* Exercise brief:
Convert the lines between the one holding "Show translation of the post text" and the end of the entries, inclusive, into a Markdown table with the columns Row and Entry line, numbering each line and skipping blank ones. Leave the pictures out of the answer.

* Records provided:
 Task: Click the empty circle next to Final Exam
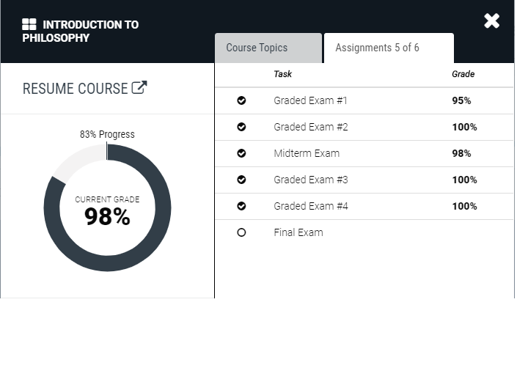click(x=241, y=232)
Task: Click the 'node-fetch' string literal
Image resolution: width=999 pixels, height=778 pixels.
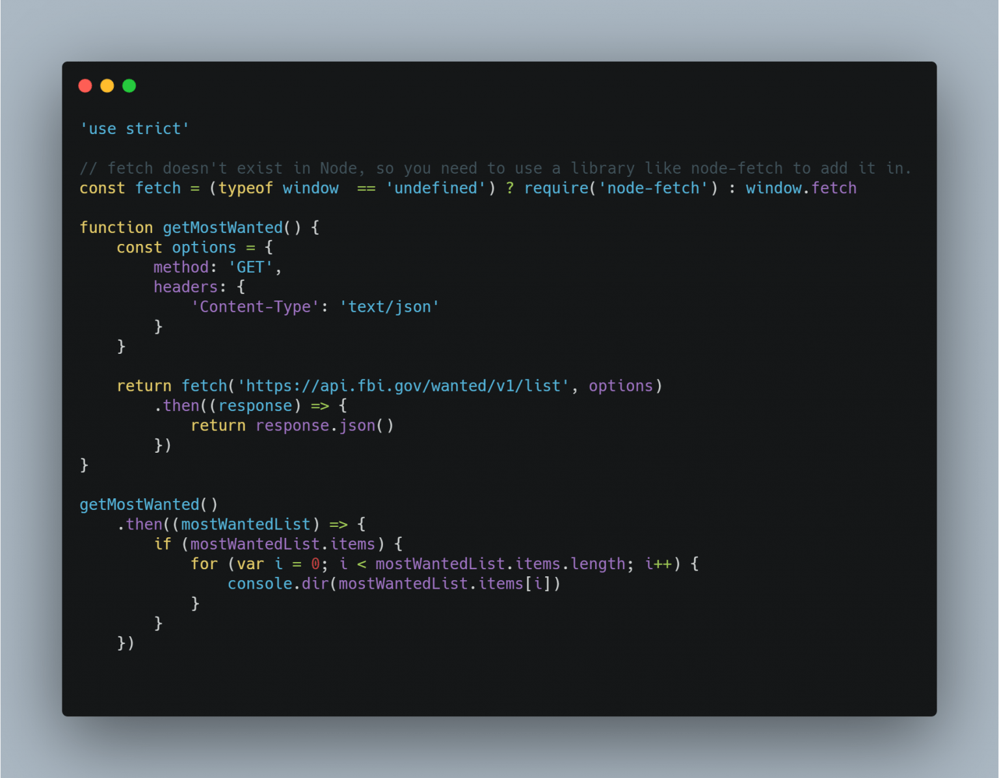Action: [653, 188]
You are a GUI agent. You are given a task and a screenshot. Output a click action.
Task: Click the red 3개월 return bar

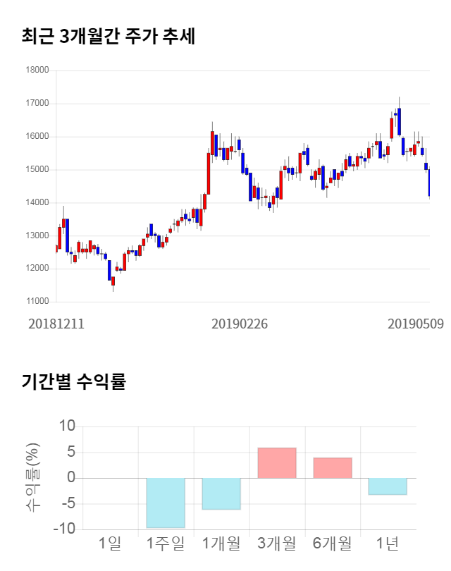coord(277,463)
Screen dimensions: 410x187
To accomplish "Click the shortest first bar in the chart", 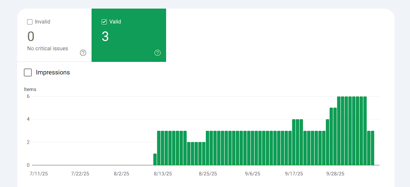I will click(x=155, y=160).
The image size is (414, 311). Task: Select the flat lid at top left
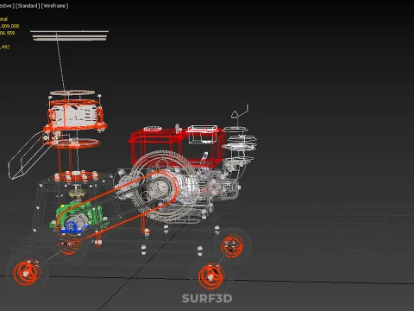click(x=69, y=35)
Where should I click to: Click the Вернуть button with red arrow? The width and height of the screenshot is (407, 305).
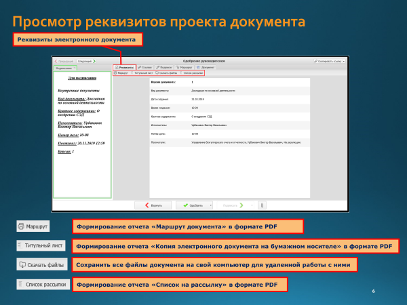(154, 204)
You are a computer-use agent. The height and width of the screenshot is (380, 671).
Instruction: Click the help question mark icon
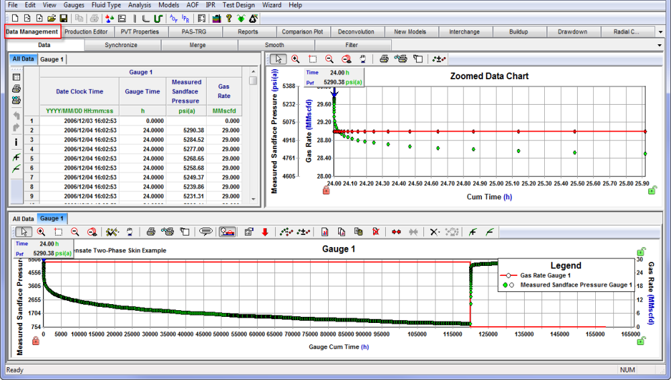pos(229,18)
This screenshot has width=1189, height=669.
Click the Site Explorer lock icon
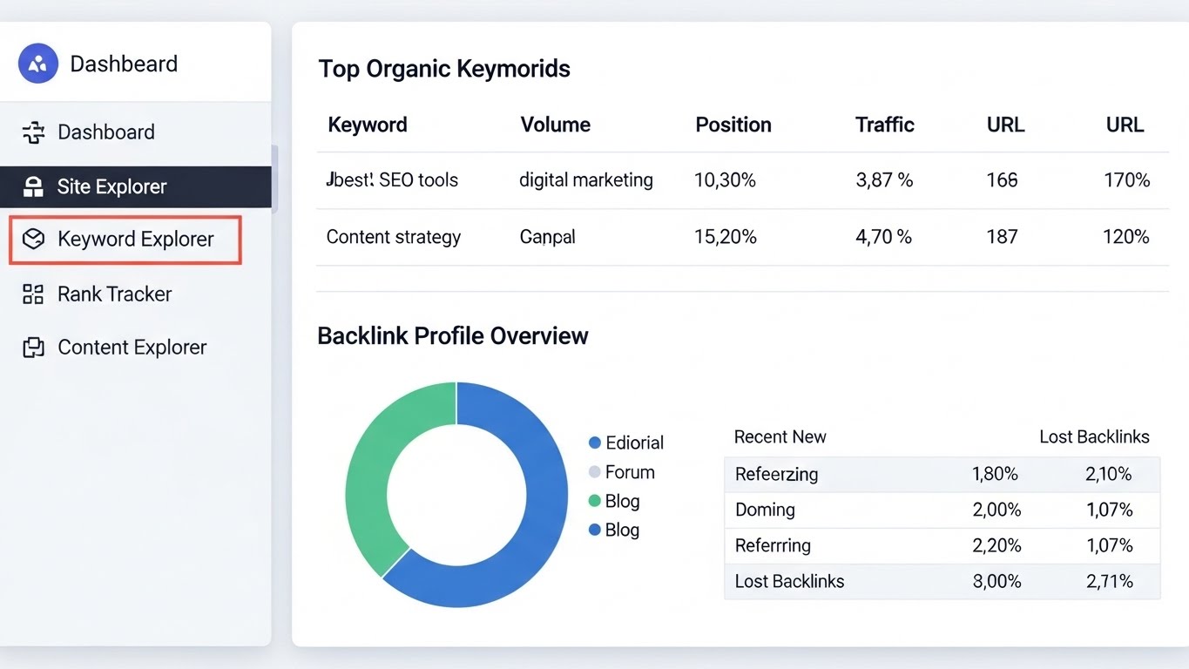click(x=33, y=186)
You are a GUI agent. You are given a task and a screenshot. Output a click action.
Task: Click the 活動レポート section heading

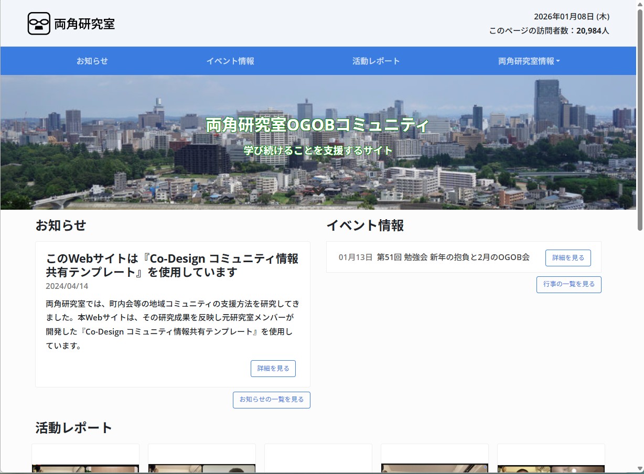[73, 427]

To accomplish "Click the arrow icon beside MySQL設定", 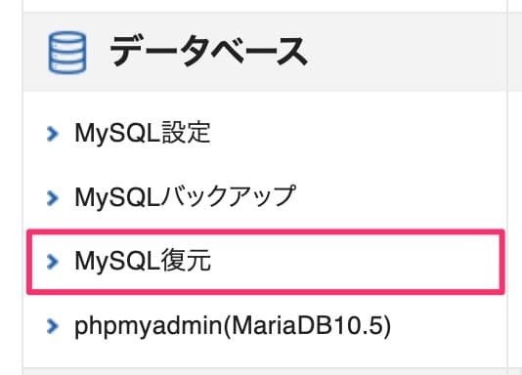I will 53,134.
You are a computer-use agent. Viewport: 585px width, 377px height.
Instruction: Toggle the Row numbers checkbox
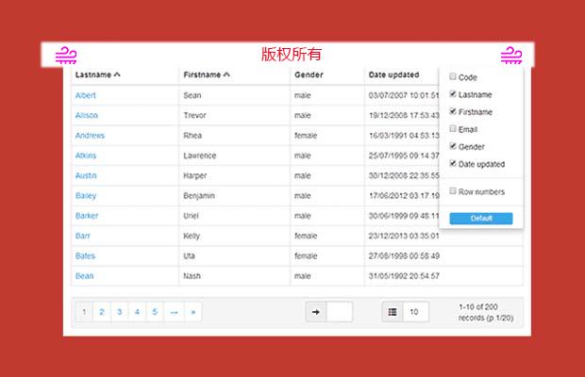[x=454, y=191]
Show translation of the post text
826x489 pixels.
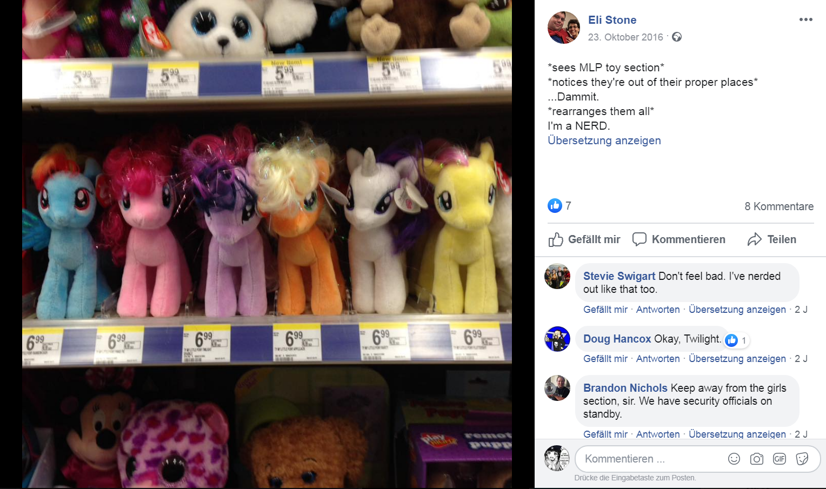pyautogui.click(x=604, y=140)
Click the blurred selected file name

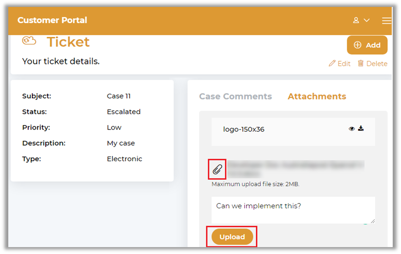coord(295,169)
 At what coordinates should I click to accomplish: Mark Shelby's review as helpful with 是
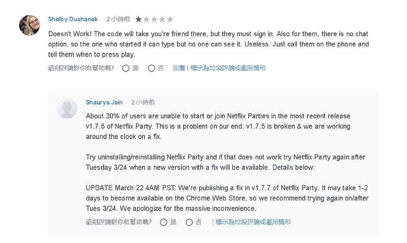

* Task solution:
| Row | Entry line |
|---|---|
| 1 | Show translation of the post text |
| 2 | 826x489 pixels. |
| 3 | pyautogui.click(x=604, y=140) |
| 4 | Click the blurred selected file name |
| 5 | coord(295,169) |
| 6 |  At what coordinates should I click to accomplish: Mark Shelby's review as helpful with 是 |